───── Passage to read ─────

Pre/Post Nuptial Agreement
(also known as pre / post marriage agreements)
Prenuptial Agreements
Anne Morris speaks to Daniel Coombes about pre- and post-nuptial agreements.
We receive many requests in respect of pre- and post-nuptial Agreements from clients who are considering marrying or entering into a civil partnership. We do not provide advice in respect of family law matters. The following information is a general guide only, provided by Daniel Coombes, a partner at Family Law in Partnership (contactable at This e-mail address is being protected from spambots. You need JavaScript enabled to view it ).
The following guide generally refers to the position on divorce. However, the same points apply equally to the dissolution of civil partnerships; it is just the terminology which is slightly different.
To understand the implications and effect of pre- and post-nuptial agreements, one needs to have a brief understanding divorce law in England and Wales.The basis for Divorce
For a marriage to be dissolved in England and Wales the court must first have jurisdiction to deal with matters (likely if the parties are living here) and the marriage must have existed for at least one year. If a year has not elapsed since the date of marriage, only proceedings for judicial separation can be brought.
Financial claims
On divorce, the court has wide powers to make financial provision for either party and for any children of the family. That provision may include:
- periodical payments (maintenance / alimony);
- payment of lump sum(s);
- adjustment of the ownership of property; and
- sharing any pensions between the parties.
In deciding to what extent to make such provision, the court has a very wide discretion. It has to consider ‘all the circumstances of the case’ and take into account a list of factors set out in Section 25 of the Matrimonial Causes Act 1973. These factors include things like the ages of the parties, their needs, the financial resources available, the length of the marriage, the standard of living enjoyed during the marriage and the contributions made by the parties. There are other factors. These factors are not listed in any order of priority and a judge in any case may attach whatever weight he or she feels appropriate to each of them.
In longer marriages, the financial provision ordered by the court may be significant. England is has become known as one of the most ‘wife’ friendly jurisdictions in the world when it comes to divorce after a long marriage.

───── Material supplied ─────

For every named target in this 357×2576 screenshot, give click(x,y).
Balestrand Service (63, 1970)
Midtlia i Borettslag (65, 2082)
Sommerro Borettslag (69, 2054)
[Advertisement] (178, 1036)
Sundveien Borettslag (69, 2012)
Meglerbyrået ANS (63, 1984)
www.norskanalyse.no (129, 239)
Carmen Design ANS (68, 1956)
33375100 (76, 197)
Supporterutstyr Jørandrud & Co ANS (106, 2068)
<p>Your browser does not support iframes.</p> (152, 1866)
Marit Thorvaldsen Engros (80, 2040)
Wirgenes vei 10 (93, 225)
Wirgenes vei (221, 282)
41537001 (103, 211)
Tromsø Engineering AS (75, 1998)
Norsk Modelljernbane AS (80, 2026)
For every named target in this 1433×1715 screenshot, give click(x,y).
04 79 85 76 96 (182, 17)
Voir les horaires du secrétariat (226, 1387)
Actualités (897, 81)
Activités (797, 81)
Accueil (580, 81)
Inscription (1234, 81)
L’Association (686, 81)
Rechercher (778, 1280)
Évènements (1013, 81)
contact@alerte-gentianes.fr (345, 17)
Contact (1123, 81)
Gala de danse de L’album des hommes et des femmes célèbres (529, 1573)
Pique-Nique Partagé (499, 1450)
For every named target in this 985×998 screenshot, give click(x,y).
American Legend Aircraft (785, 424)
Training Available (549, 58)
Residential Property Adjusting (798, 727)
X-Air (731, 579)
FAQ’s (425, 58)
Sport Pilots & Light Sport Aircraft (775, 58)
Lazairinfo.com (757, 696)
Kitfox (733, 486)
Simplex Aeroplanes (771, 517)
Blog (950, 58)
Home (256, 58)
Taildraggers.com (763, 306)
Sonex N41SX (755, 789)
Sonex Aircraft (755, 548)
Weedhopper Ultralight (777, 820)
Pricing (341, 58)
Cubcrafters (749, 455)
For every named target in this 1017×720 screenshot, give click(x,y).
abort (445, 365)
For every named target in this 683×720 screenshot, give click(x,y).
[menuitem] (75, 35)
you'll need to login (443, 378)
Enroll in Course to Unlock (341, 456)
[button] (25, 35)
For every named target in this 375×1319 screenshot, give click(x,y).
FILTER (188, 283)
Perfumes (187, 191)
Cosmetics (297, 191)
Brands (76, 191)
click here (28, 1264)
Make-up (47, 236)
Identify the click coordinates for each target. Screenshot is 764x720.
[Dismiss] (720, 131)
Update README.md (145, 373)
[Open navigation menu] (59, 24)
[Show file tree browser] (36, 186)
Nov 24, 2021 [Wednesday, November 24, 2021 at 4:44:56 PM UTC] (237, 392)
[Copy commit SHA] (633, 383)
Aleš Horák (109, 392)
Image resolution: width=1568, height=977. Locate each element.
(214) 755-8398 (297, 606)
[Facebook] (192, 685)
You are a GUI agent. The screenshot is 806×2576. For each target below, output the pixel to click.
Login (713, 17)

─────

:: Required actions ::
A: Which forms of financial provision on divorce does the nuptial agreements guide list?
B: Translate this sentence from the nuptial agreements guide into Spanish: "If a year has not elapsed since the date of marriage, only proceedings for judicial separation can be brought."
C: Shorten the paragraph in the nuptial agreements guide that begins "In deciding to what extent to make such provision", keeping its main facts.

:: Responses per task ::
A:
- Periodical payments (maintenance / alimony)
- Payment of lump sum(s)
- Adjustment of the ownership of property
- Sharing any pensions between the parties

B: Si no ha transcurrido un año desde la fecha del matrimonio, solo pueden iniciarse procedimientos de separación judicial.

C: The court has wide discretion over financial provision. It must consider all the circumstances of the case and the factors in Section 25 of the Matrimonial Causes Act 1973. These include the parties' ages, needs, financial resources, the length of the marriage, the standard of living during it and each party's contributions. There are other factors as well. None has priority, and a judge may give each whatever weight he or she thinks appropriate.